We love these cannons as they are simple to make, very low cost (as long as you like eating the crisps!) and great fun. There are lots of possibilities for trying out different ideas with them. Whether this is to hit the Working Scientifically aspects of the National Curriculum or just to allow children to explore, experiment and be scientists!
What you need
- A Pringles tube (or similar)
- Large elastic bands
- Blunt pencil
- Plastic bottle that fits inside the Pringles tube
- Projectiles: cotton wool balls, ping pong balls, screwed up paper
- Sharp knife (grown up use only)
How to make your cannon
Cut the bottom off a Pringles tube (this is a grown up job!) and cut four slits in the other end. Use the slits to attach a couple of elastic bands. Push the (blunt) pencil through the plastic bottle (may need a grown up to make holes in the bottle) and the elastic bands can loop over the pencil.
How to test your cannon
Pull the bottle down and let go to fire projectiles such as screwed up paper balls, ping pong balls, cotton wool, pom poms etc.
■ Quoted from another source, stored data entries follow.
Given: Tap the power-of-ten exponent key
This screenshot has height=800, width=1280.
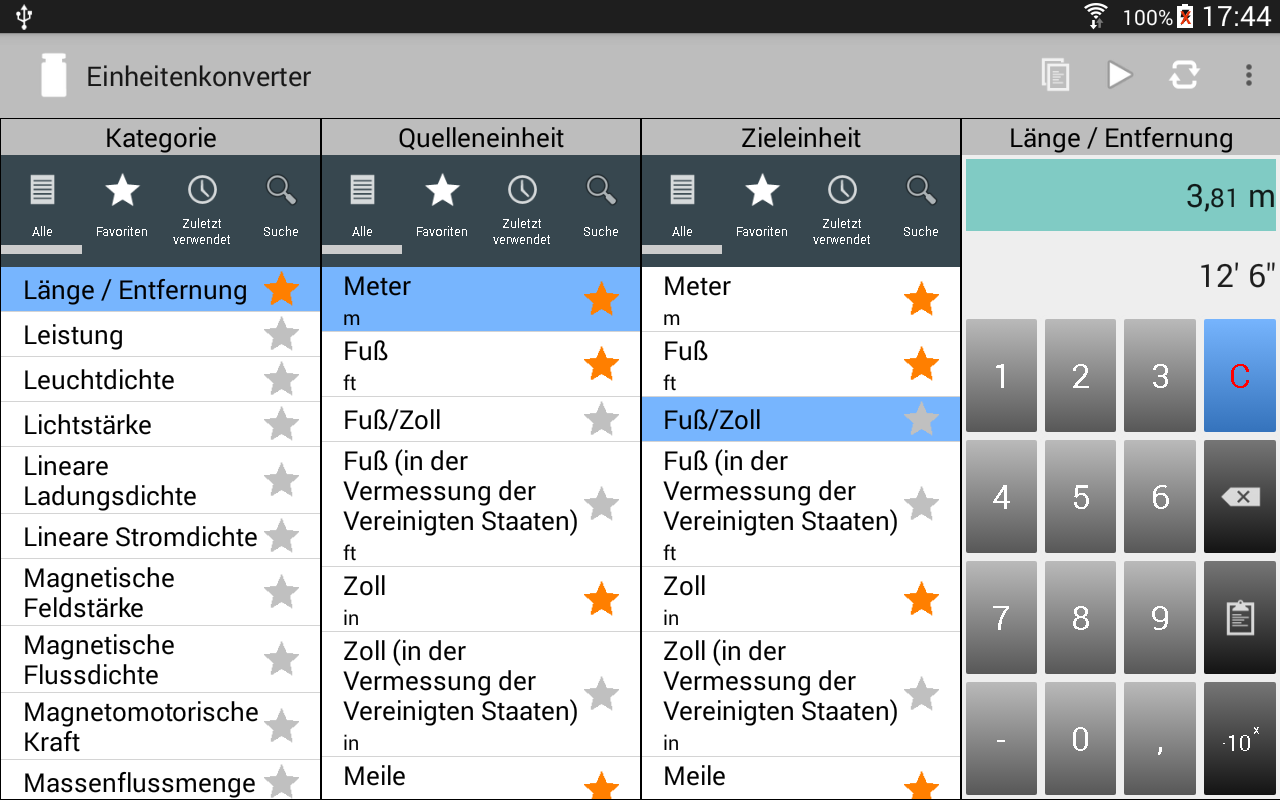Looking at the screenshot, I should point(1240,739).
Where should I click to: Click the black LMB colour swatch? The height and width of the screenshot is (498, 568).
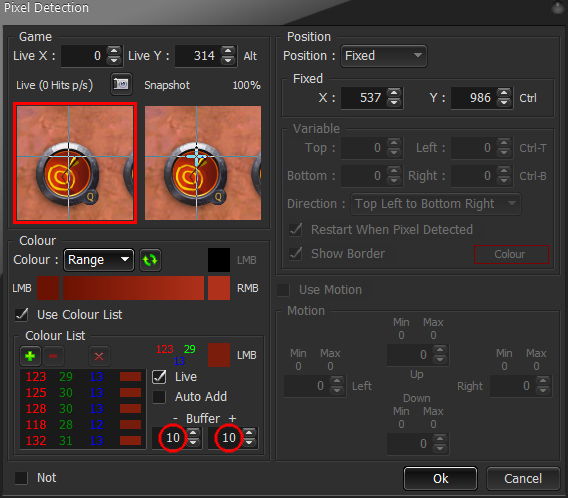(x=219, y=260)
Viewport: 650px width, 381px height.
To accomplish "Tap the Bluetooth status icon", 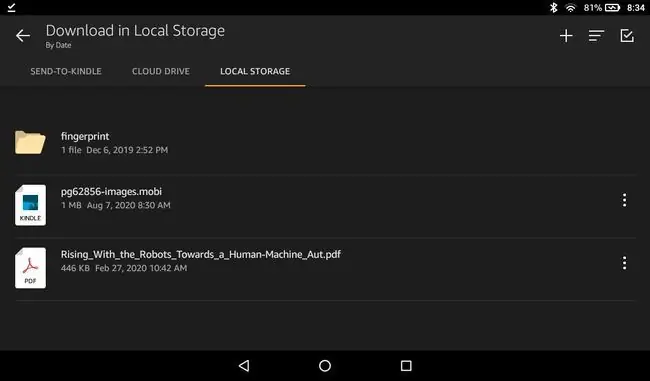I will (x=553, y=7).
How far can you fire it? Can you hit a target? Can you knock down some plastic cups?
Ideas for use in school or home education
Get the children to bring in the tubes and plastic bottles and you only need some elastic bands. This makes it minimal on resources…you just need to plan in advance to you can collect the tubes!
Use sticky note planning in class to come up with ideas for variables. Many can be done with no further resources: change the projectile, number of elastic bands, twists in the bands, angle of launch, pull-back distance…and every time I do this the children think of ideas that I haven’t thought of! The dependent variable can also be chosen from distance flown, height reached, force (ie, can it knock down cups) or even accuracy (can you get it in a cup). This could be used as part of the forces topic in Y3 or Y5, or as a standalone STEM project any time.